The “Carbon 50 Project” is a network of farm leaders, former lawmakers, and clean energy advocates pushing for a 50 state approach to reduce carbon emissions.

Project co-chair, Carol Warner says that the current federal funding debate is the perfect time to advance biofuels.

According to Warner, “This is a huge opportunity to get things right to align our policies, to build trust between Washington and the rest of the country and particularly rural America. So, that is the overarching priority and part of that means really making sure that we are doing right by agriculture.”

The House Ag Committee includes $1 billion dollars for biofuels infrastructure in its portion of the Build Back Better Act, which Warner says will be critical as the transportation industry pushes for lower emissions.

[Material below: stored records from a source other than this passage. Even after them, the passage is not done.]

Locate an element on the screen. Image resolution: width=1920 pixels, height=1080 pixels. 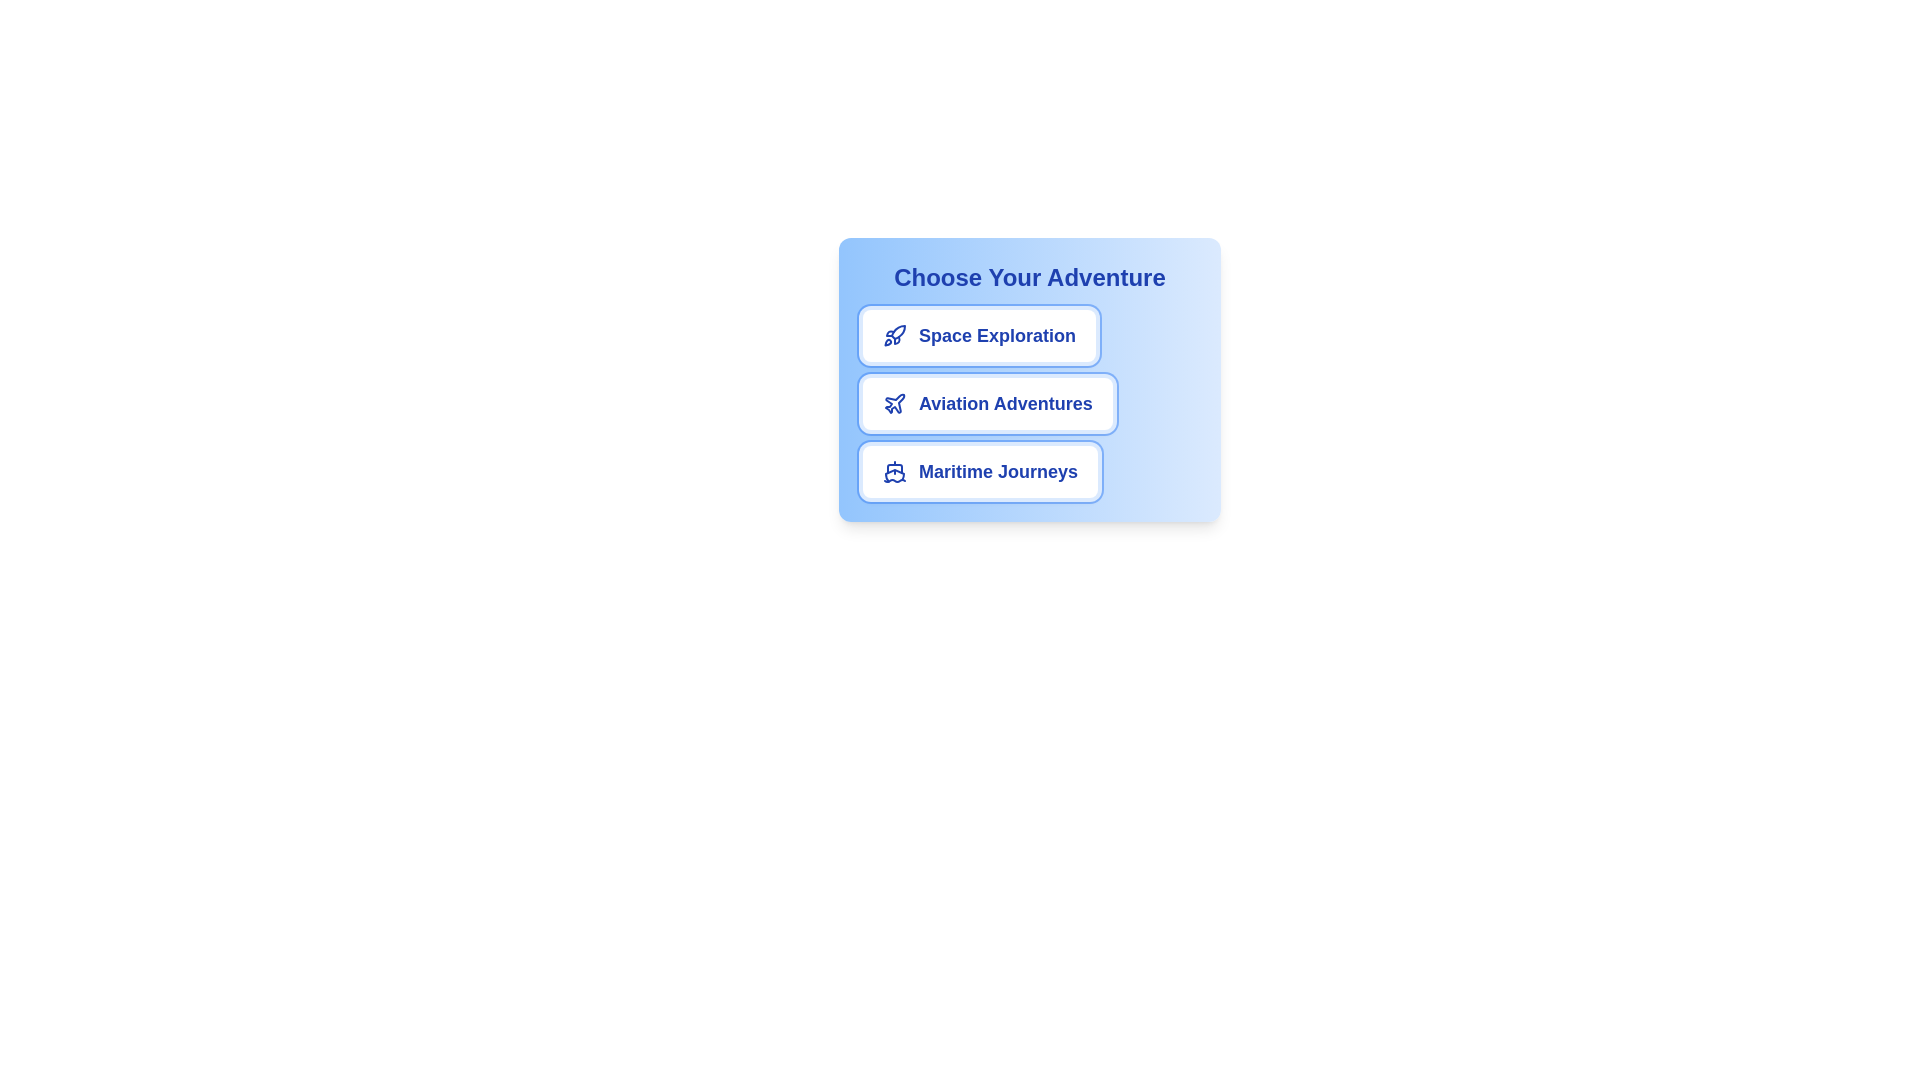
the icon for the chip labeled Space Exploration is located at coordinates (893, 334).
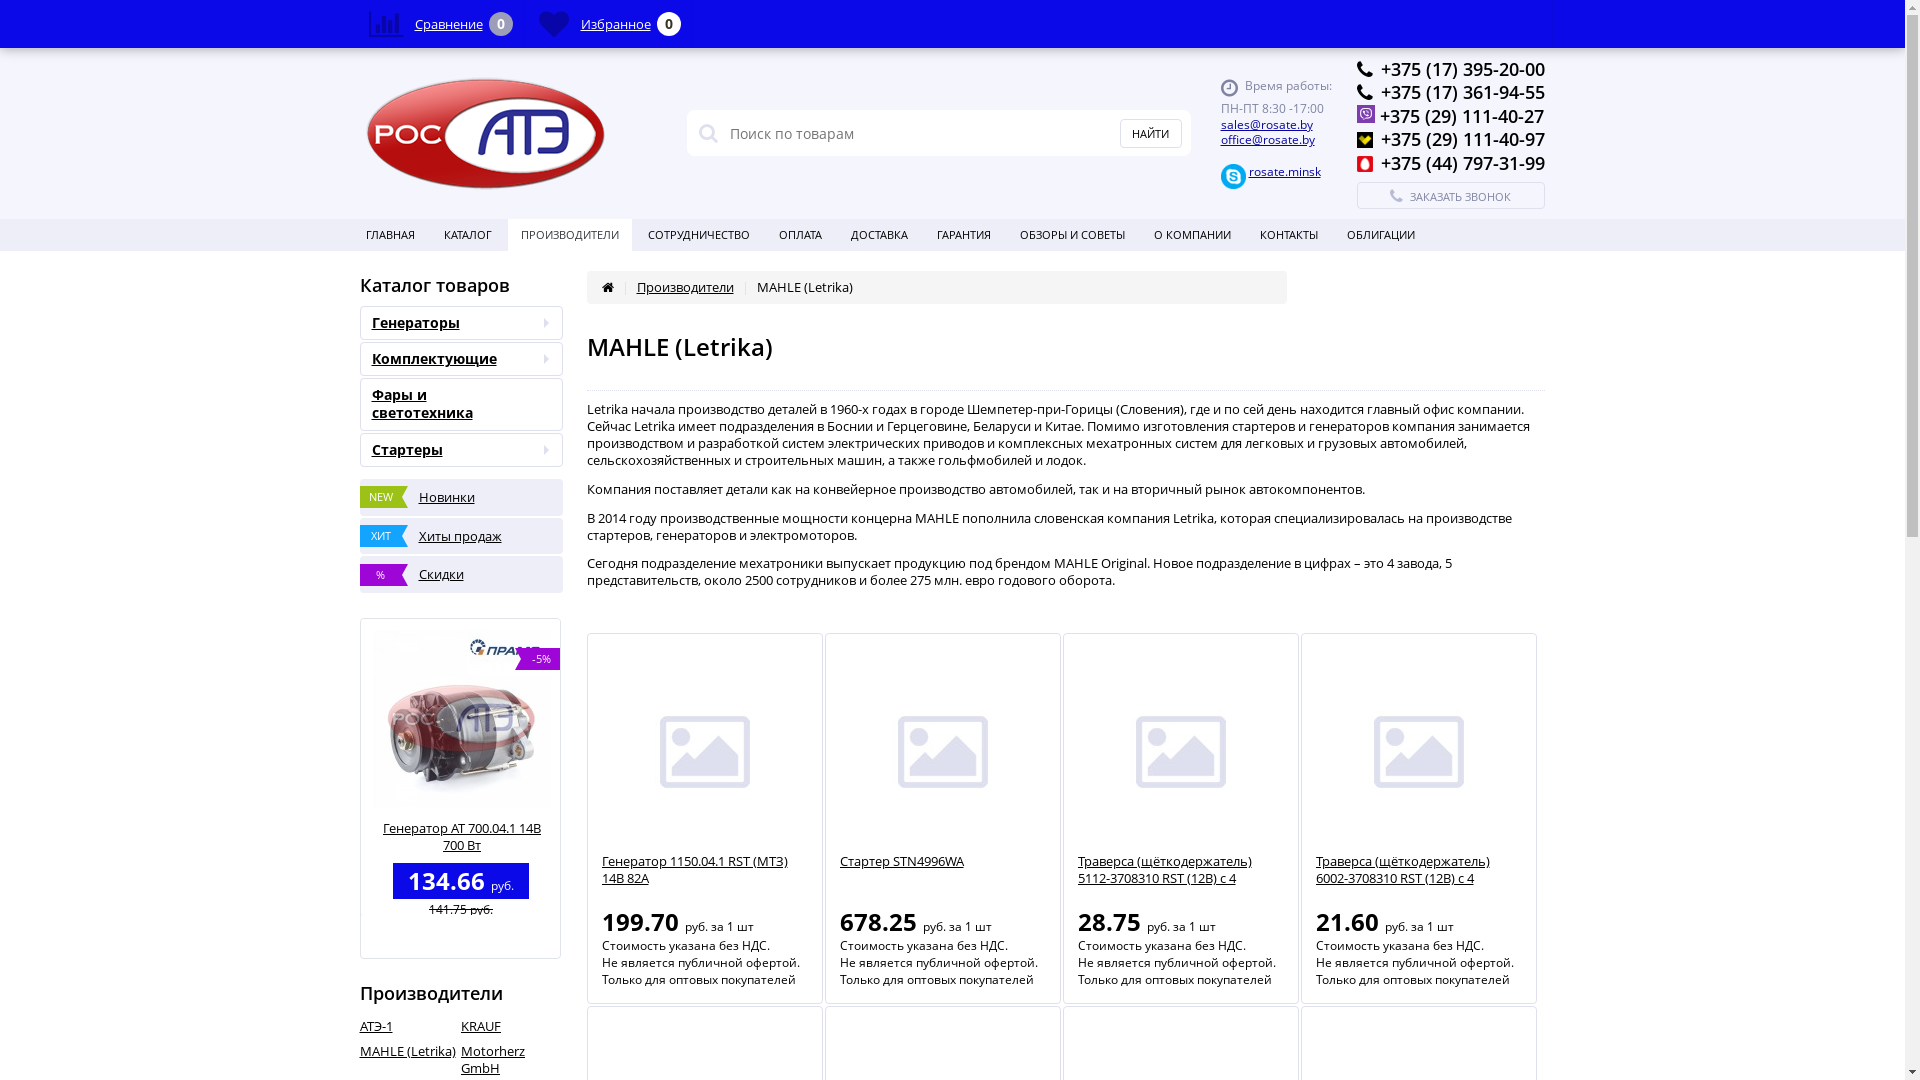  I want to click on '-5%', so click(361, 717).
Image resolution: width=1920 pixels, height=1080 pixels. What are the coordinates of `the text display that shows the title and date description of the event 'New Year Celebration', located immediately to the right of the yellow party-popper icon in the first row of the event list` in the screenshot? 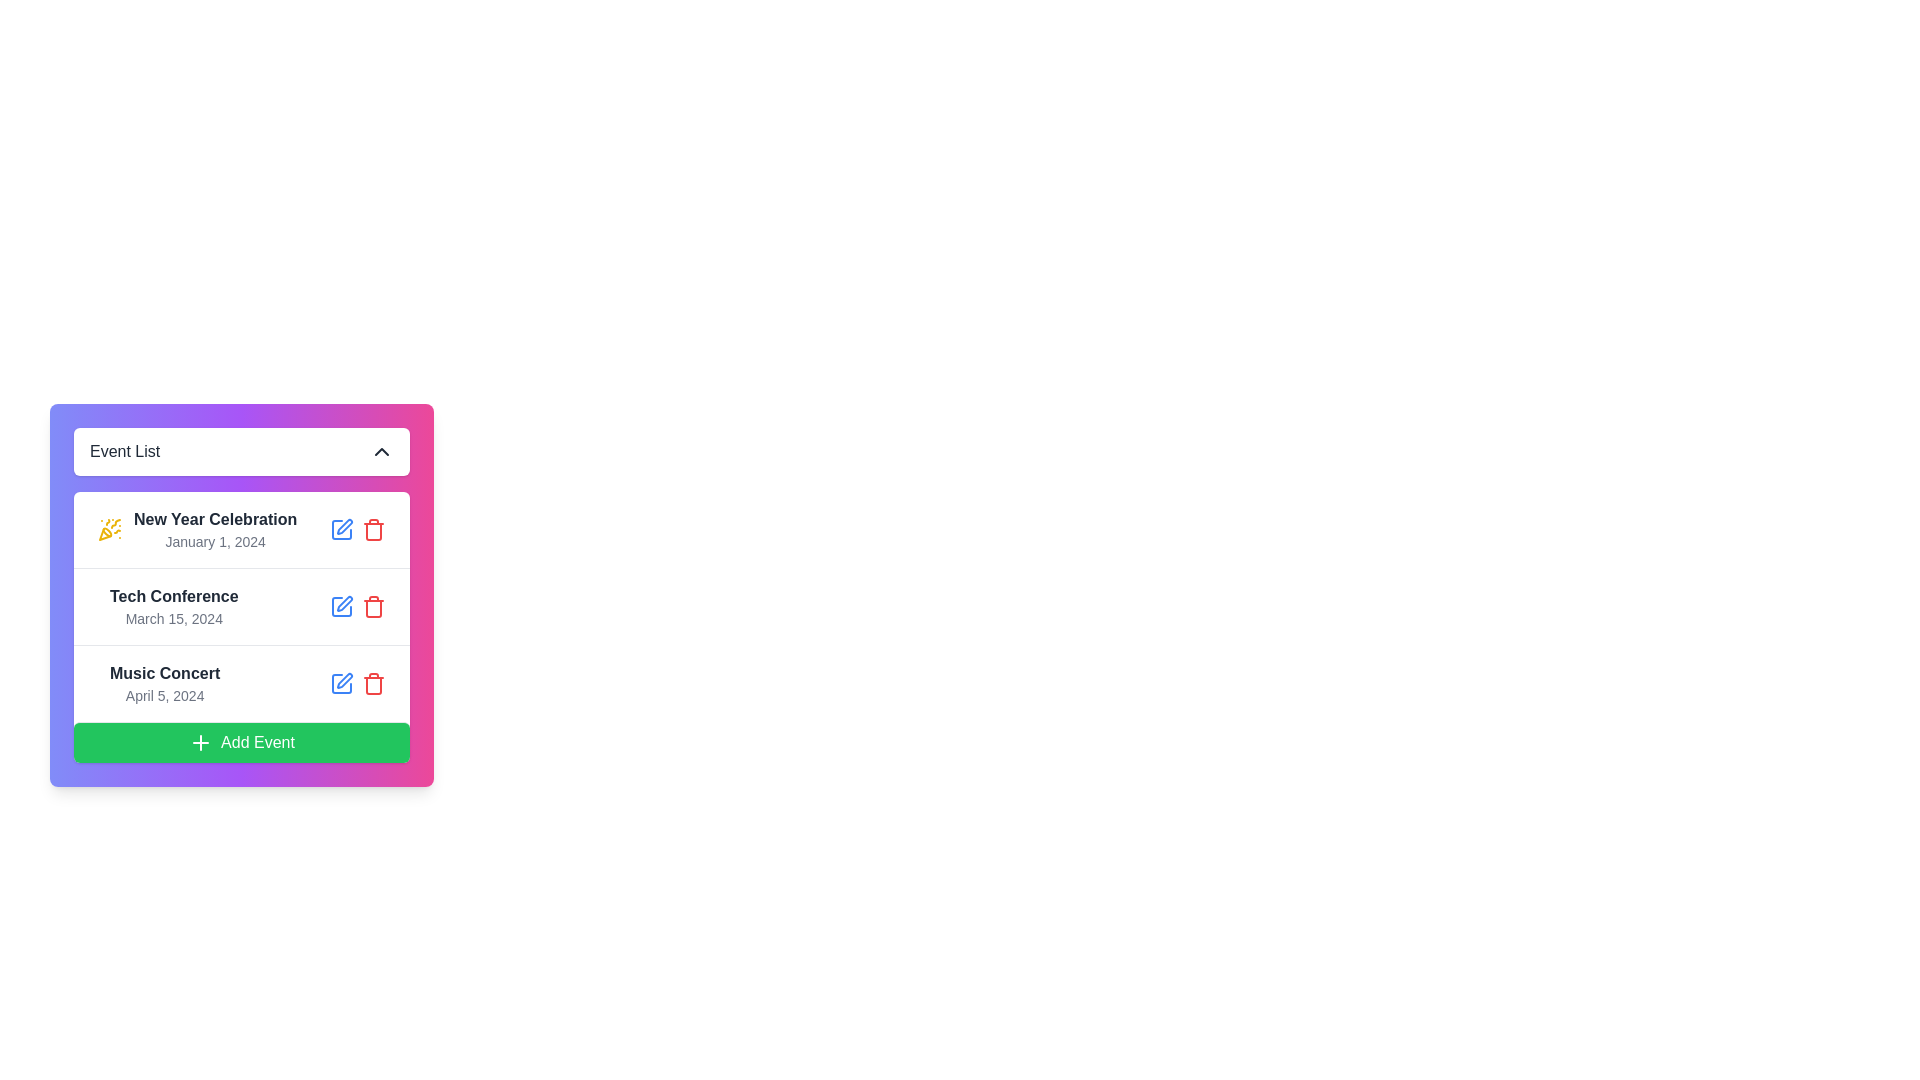 It's located at (215, 528).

“As we look at the huge push for electrification by the administration and by many in the country, what’s important to recognize is that there are these areas where you just do not flip a switch, but there is an important transition,” she states. “Biofuels can make an enormous difference in reducing carbon emissions.”

Warner says that it is more than just fuel emissions, she also sees opportunities for rural development and job creation in the bio-based manufacturing sector.

“We have to be concerned about all of the petrochemicals that are being produce, and that we need to look to bio-refineries as a manufacturing facility that help us reduce our reliance on petrochemicals, which are also very carbon intensive and also harmful to human health,” she explains.

However, there are also concerns in farm country about rumored cuts to renewable fuel blending volumes, which have yet to be announced.

“It sends a very disappointing signal. I think that it definitely hurts and it really erodes the ability to make headway on the issues that people say are really, really important in terms of addressing climate, getting those emissions down, and doing it in a very timely way…,” she adds.

Carbon 50 is also calling for more support for low carbon fuel standards, and says that cutting blending rates could jeopardize the credits being generated to support those state programs.